* What to work on *
Of all the lines below, return only those starting with the line holding "Click the SMK" and going on through the line holding "Pin Cloud Storage with the star icon", exactly as written.

__________________________________________________

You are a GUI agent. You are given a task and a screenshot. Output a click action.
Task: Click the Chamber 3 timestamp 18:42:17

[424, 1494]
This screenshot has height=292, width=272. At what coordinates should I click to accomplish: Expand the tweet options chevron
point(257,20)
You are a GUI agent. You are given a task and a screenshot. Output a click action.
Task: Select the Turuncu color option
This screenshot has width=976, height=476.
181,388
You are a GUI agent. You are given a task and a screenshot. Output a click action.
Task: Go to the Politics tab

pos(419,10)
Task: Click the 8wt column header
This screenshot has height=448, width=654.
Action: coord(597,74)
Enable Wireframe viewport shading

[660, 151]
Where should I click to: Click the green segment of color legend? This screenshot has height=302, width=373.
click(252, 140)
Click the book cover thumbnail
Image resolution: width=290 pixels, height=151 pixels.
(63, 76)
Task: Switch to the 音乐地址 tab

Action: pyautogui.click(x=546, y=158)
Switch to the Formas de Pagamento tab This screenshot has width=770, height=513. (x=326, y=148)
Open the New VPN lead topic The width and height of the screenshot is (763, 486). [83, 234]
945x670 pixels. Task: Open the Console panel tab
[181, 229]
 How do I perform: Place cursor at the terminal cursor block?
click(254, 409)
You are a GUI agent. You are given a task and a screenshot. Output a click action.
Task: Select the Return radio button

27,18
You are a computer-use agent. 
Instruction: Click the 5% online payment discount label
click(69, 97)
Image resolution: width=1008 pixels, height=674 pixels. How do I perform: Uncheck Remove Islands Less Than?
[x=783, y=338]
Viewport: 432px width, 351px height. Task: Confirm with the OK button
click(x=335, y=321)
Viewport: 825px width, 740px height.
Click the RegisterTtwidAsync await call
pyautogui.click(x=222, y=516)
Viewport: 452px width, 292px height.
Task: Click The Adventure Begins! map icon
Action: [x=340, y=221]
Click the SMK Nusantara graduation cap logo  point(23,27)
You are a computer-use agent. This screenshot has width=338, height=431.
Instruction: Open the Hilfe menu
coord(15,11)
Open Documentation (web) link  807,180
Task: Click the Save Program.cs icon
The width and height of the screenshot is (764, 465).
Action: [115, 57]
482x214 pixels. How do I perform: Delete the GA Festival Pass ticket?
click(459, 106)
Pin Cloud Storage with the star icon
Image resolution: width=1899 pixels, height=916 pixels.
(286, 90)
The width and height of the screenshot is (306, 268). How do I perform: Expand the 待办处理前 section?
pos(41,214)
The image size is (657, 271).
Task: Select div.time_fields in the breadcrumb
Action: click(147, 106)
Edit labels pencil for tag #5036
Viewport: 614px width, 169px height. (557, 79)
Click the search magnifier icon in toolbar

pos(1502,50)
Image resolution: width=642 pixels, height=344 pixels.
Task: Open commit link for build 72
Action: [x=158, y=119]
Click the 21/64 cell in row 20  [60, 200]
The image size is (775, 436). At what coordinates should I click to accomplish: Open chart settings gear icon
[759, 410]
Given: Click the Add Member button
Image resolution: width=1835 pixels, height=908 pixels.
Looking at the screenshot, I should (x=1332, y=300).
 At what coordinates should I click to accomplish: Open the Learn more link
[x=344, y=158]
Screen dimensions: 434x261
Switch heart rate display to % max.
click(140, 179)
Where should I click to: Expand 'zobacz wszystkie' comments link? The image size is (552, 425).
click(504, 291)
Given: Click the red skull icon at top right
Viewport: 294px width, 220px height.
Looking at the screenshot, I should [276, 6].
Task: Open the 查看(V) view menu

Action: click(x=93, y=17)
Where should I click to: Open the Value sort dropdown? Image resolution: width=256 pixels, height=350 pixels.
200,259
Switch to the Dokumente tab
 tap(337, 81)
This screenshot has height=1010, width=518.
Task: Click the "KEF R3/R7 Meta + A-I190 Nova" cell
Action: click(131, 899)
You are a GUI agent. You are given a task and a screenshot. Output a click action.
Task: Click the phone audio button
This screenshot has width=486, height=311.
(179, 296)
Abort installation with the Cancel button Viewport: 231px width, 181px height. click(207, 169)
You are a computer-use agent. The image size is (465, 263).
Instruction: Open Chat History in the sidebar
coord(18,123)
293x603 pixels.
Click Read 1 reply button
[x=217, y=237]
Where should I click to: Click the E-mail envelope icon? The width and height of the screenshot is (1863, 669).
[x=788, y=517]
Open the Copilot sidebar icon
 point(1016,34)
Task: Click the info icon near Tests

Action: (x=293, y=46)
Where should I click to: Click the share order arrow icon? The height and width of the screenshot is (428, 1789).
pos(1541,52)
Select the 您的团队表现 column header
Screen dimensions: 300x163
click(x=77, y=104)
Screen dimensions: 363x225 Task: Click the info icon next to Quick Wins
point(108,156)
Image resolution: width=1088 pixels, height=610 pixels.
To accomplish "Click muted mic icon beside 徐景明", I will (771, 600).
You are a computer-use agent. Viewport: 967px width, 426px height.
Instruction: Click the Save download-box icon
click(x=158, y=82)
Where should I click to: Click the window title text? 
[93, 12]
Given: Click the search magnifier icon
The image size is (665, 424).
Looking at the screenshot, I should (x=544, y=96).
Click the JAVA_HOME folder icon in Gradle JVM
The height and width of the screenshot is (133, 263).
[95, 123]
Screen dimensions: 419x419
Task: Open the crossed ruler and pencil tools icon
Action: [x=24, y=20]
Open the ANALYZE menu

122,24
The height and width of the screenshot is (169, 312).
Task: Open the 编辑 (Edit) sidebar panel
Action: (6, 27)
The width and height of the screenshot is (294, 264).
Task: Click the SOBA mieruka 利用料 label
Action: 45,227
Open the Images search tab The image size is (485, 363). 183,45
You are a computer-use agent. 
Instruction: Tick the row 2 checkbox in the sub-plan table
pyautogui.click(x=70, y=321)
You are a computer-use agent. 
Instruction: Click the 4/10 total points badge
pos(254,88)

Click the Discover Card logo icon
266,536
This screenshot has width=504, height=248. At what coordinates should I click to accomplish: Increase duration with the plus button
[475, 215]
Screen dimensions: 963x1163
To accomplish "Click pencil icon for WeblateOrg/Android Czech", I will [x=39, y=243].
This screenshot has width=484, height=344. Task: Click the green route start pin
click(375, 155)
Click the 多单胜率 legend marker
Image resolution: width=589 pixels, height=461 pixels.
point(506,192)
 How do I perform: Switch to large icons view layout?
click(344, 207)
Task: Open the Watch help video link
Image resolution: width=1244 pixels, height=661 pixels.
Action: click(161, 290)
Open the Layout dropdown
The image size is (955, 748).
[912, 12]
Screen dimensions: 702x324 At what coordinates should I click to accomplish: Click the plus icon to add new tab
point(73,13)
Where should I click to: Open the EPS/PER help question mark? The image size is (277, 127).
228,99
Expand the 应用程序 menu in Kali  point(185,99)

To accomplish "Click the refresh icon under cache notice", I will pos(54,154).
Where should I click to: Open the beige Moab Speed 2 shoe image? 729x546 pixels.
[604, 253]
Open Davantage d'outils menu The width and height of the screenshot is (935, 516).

__________________________________________________

* Exercise output *
Click the SMK Nusantara graduation cap logo  point(23,27)
You are a computer-use agent. This screenshot has width=338, height=431.
Instruction: Open the Hilfe menu
coord(15,11)
Open Documentation (web) link  807,180
Task: Click the Save Program.cs icon
The width and height of the screenshot is (764, 465).
Action: [115, 57]
482x214 pixels. How do I perform: Delete the GA Festival Pass ticket?
click(459, 106)
Pin Cloud Storage with the star icon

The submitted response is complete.